Author(s): de Orange FA, Marques J, Flores M, Borges PS.

Affiliation(s): Teaching and Training Center in Anesthesiology, Instituto de Medicina Integral Prof. Fernando Figueira, Recife, PE, Brazil. orangeflavia@gmail.com

Publication date & source: 2012, Paediatr Anaesth. , 22(9):890-6

OBJECTIVES: To determine the frequency of postoperative vomiting (POV) in children submitted to outpatient surgery and to compare the efficacy of antiemetic drugs in preventing this complication. BACKGROUND: Nausea and vomiting are common in the immediate postoperative period following anesthetic and surgical procedures.
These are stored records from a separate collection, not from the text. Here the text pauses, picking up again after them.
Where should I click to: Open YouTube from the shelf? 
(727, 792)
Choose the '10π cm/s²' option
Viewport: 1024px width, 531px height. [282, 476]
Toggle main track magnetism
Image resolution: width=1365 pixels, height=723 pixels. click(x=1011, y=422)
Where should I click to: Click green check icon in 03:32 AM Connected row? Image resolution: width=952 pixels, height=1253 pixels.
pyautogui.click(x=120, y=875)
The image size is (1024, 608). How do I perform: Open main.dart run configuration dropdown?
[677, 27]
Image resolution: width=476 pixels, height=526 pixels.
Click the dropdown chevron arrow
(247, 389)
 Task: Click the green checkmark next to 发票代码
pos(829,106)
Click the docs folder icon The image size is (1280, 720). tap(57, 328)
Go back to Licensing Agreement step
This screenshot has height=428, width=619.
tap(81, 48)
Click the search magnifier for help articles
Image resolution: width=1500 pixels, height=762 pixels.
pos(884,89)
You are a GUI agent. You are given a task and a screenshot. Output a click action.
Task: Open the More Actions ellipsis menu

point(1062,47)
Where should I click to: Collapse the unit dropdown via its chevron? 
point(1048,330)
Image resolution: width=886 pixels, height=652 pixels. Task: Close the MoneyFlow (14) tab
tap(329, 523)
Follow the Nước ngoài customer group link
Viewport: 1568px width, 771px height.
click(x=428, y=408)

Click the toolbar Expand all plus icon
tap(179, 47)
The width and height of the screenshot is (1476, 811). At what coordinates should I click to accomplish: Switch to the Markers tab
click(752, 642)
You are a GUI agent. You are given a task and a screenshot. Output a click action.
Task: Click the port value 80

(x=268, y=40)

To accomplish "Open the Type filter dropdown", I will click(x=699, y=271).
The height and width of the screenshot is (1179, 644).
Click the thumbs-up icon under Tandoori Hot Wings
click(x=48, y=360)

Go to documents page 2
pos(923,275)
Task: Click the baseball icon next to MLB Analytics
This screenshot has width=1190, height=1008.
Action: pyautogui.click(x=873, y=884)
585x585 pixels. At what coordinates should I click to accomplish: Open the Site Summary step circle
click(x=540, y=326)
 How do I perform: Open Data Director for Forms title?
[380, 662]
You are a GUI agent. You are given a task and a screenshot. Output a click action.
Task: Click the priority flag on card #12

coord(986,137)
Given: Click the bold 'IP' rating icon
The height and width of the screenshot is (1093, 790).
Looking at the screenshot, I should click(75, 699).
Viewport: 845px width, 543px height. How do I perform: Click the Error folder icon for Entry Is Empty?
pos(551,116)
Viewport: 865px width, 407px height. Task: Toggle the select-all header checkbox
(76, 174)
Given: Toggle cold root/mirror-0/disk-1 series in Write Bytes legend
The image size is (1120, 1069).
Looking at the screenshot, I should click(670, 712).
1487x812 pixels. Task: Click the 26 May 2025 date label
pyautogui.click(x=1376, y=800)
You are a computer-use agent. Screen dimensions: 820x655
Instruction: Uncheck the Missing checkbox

Compared to adults, pediatric patients are more likely to develop postoperative nausea and vomiting, the incidence of which ranges from 8.9% to 42%. METHODS: This double-blind, randomized, placebo-controlled clinical trial included 129 children. The participants were randomized into three prophylactic treatment groups: dexamethasone (n = 43), ondansetron in combination with dexamethasone (n = 44), and placebo (n = 42). The variables studied were the frequency of POV and the incidence of vomiting after the patient had been discharged from hospital, the need for antiemetic rescue therapy in the postanesthesia care unit (PACU), need for hospitalization, and the time the patient remained in the PACU. A significance level of 5% was adopted. RESULTS: Postoperative vomiting occurred in 12.4% of the children, with no statistically significant difference between the groups: 6.8% in the group receiving ondansetron combined with dexamethasone, 14.3% in the placebo group, and 14% in the group that received dexamethasone alone (P = 0.47). Furthermore, no significant difference was found between the groups with respect to the time the children remained in the PACU, and only five patients reported having vomited following discharge from hospital. CONCLUSIONS: The prophylactic use of antiemetic drugs failed to reduce the incidence of POV in pediatric outpatient surgery with a low emetic potential; therefore, routine prophylaxis may be unnecessary.